● Problem to work on:
In the passage on federated causal inference, copy out the stretch from "The paper tackles" through "under site-level heterogeneity.", changing "site-level heterogeneity" to "between-site heterogeneity".

● Extract to read:
:::::
The paper tackles the problem of estimating causal effects from decentralized observational data across multiple sites without sharing individual-level data, by proposing federated propensity score aggregation methods that achieve robust performance under site-level heterogeneity.

Causal inference typically assumes centralized access to individual-level data. Yet, in practice, data are often decentralized across multiple sites, making centralization infeasible due to privacy, logistical, or legal constraints. We address this problem by estimating the Average Treatment Effect (ATE) from decentralized observational data via a Federated Learning (FL) approach, allowing inference through the exchange of aggregate statistics rather than individual-level data. We propose a novel method to estimate propensity scores by computing a federated weighted average of local scores with Membership Weights (MW)--probabilities of site membership conditional on covariates--which can be flexibly estimated using parametric or non-parametric classification models. Unlike density ratio weights (DW) from the transportability and generalization literature, which either rely on strong modeling assumptions or cannot be implemented in FL, MW can be estimated using standard FL algorithms and are more robust, as they support flexible, non-parametric models--making them the preferred choice in multi-site settings with strict data-sharing constraints. The resulting propensity scores are used to construct Federated Inverse Propensity Weighting (Fed-IPW) and Augmented IPW (Fed-AIPW) estimators. Unlike meta-analysis methods, which fail when any site violates positivity, our approach leverages heterogeneity in treatment assignment across sites to improve overlap. We show that Fed-IPW and Fed-AIPW perform well under site-level heterogeneity in sample sizes, treatment mechanisms, and covariate distributions. Both theoretical analysis and experiments on simulated and real-world data highlight their advantages over meta-analysis and related methods.
:::::
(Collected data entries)
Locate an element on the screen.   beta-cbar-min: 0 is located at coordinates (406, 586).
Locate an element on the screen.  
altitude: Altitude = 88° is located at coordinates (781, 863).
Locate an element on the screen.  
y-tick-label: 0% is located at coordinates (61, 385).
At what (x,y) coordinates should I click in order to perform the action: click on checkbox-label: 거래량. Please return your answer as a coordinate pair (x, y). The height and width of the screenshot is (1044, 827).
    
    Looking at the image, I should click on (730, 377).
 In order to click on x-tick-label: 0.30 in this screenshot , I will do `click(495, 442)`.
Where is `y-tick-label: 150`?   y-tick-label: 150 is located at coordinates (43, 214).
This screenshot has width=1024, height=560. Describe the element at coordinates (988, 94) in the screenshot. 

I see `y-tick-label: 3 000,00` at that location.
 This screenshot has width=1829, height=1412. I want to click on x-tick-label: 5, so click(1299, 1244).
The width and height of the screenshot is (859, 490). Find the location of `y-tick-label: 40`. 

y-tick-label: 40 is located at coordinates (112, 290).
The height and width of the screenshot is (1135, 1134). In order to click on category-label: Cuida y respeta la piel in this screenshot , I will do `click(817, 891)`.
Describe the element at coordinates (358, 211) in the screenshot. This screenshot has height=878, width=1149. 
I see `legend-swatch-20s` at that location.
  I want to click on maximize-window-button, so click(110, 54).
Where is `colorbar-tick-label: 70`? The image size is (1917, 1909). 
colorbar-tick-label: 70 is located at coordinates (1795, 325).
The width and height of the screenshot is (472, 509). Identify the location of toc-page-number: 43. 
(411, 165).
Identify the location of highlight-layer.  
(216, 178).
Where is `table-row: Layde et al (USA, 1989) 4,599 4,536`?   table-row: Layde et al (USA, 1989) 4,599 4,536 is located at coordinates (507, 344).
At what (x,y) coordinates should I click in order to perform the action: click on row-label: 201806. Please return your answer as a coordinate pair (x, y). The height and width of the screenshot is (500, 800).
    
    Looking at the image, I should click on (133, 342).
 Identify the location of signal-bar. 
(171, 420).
:::::
● Problem solution:
The paper tackles the problem of estimating causal effects from decentralized observational data across multiple sites without sharing individual-level data, by proposing federated propensity score aggregation methods that achieve robust performance under between-site heterogeneity.